On October 23, 2013, plaintiffs commenced this action, filing a first amended complaint nearly two months later. A motion to dismiss was granted in part. Plaintiffs then moved for leave to file a second amended complaint, which, among other changes, included a new claim under the California Labor Code Private Attorneys General Act. See Cal. Lab. Code 2698 et seq. Both sides then stipulated to the lodging of the second amended complaint effective March 6, 2014, so long as (1) the second amended complaint would omit the new PAGA claim; and (2) defendant could file a Rule 12 motion as to the other claims alleged in the second amended complaint, within ten days of the stipulation's approval. Pursuant to that stipulation, defendant filed a motion to dismiss several claims from the second amended complaint.

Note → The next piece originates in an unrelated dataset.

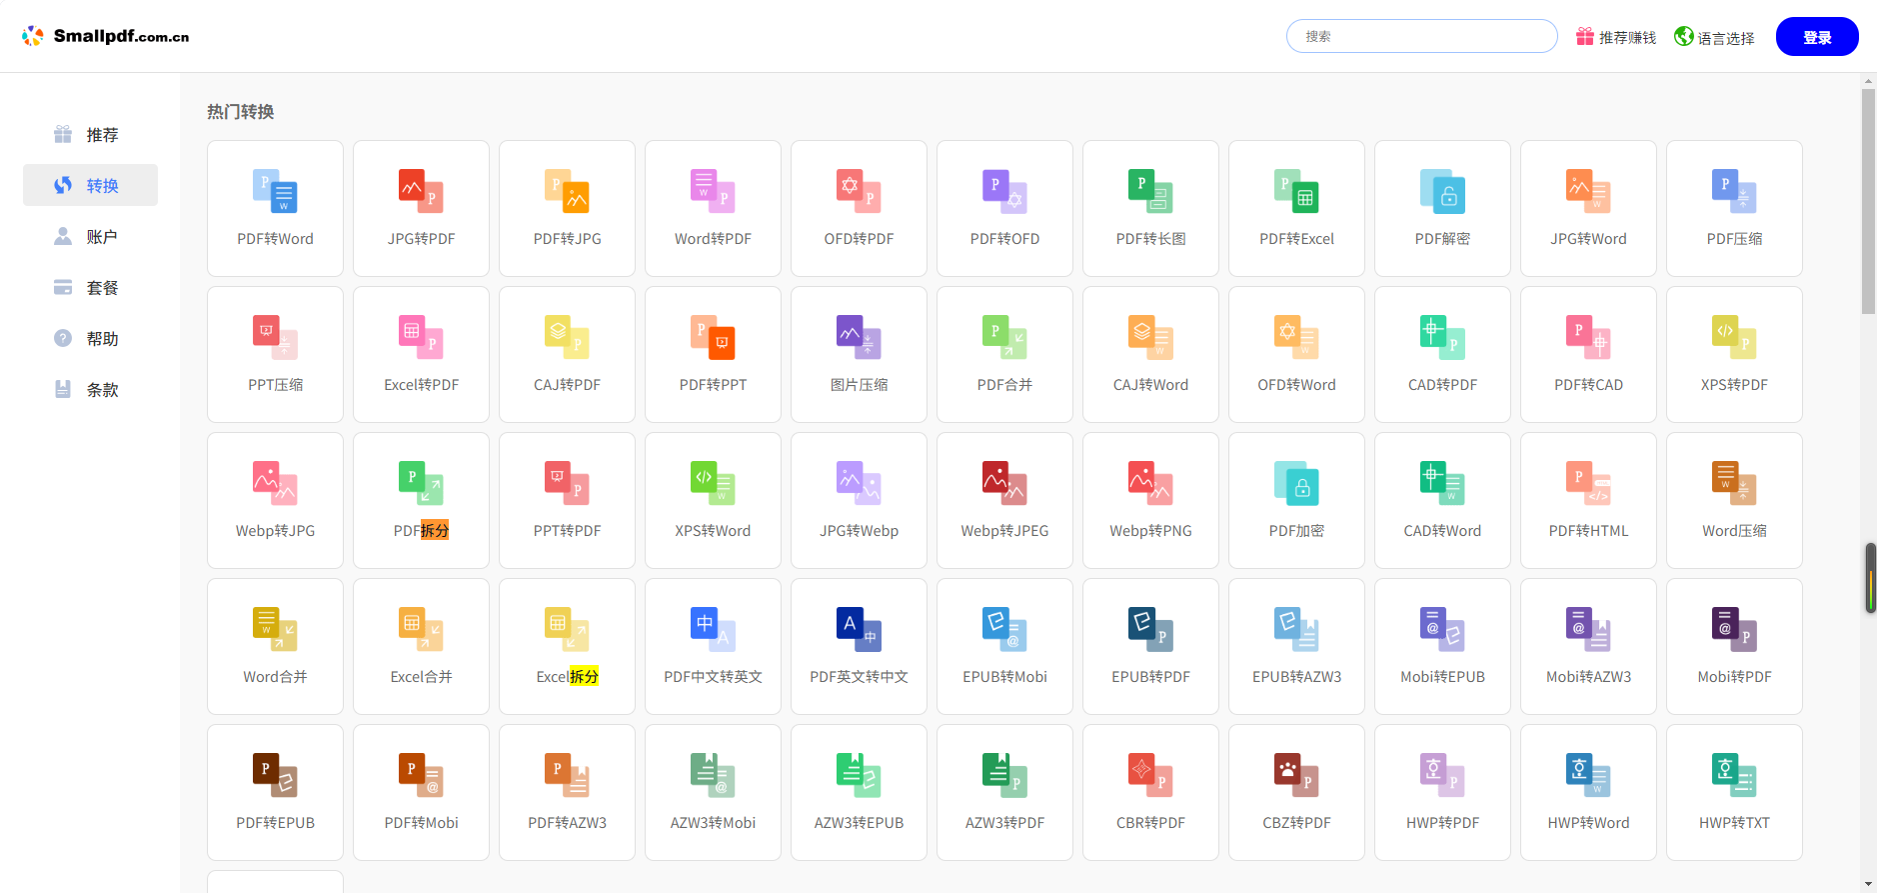The image size is (1877, 893).
Task: Open the PDF加密 encryption tool
Action: tap(1296, 500)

Plaintiffs now move for leave to file a third amended complaint, seeking one change to their present pleading: the addition of the PAGA claim. It would tack on civil penalties for alleged California Labor Code violations. Although the motion refers to the proposed pleading as a "second amended complaint," this is incorrect, as the second amended complaint has already been lodged pursuant to the parties' stipulation.

ANALYSIS

1. APPLICABLE STANDARD.

The parties disagree on what standard applies. Defendant contends that Rule 16 governs, because the case management order purportedly "instructed that all pleadings be amended 'by March 31, 2014'" (Opp. 4). Rule 16 therefore applies, defendant argues, because plaintiffs' motion is set for hearing on April 3, 2014 — i.e., after the March 31 deadline.

The order actually stated: "Leave to add any new parties or pleading amendments must be sought by March 31, 2014" (Dkt. No. 32) (emphasis added). This meant that plaintiffs had to seek leave to amend by March 31, not that their motion for leave had to be heard by that date. Rule 15 therefore applies, not Rule 16.

2. RULE 15.

Rule 15(a)(2) permits a party to amend its pleading with the court's leave, stating that "[t]he court should freely give leave when justice so requires." In the Rule 15 context, our court of appeals instructed that "[f]ive factors are frequently used to assess the propriety of a motion for leave to amend: (1) bad faith, (2) undue delay, (3) prejudice to the opposing party, (4) futility of amendment[,] and (5) whether plaintiff has previously amended his complaint." Allen v. City of Beverly Hills, 911 F.2d 367, 373 (9th Cir. 1990).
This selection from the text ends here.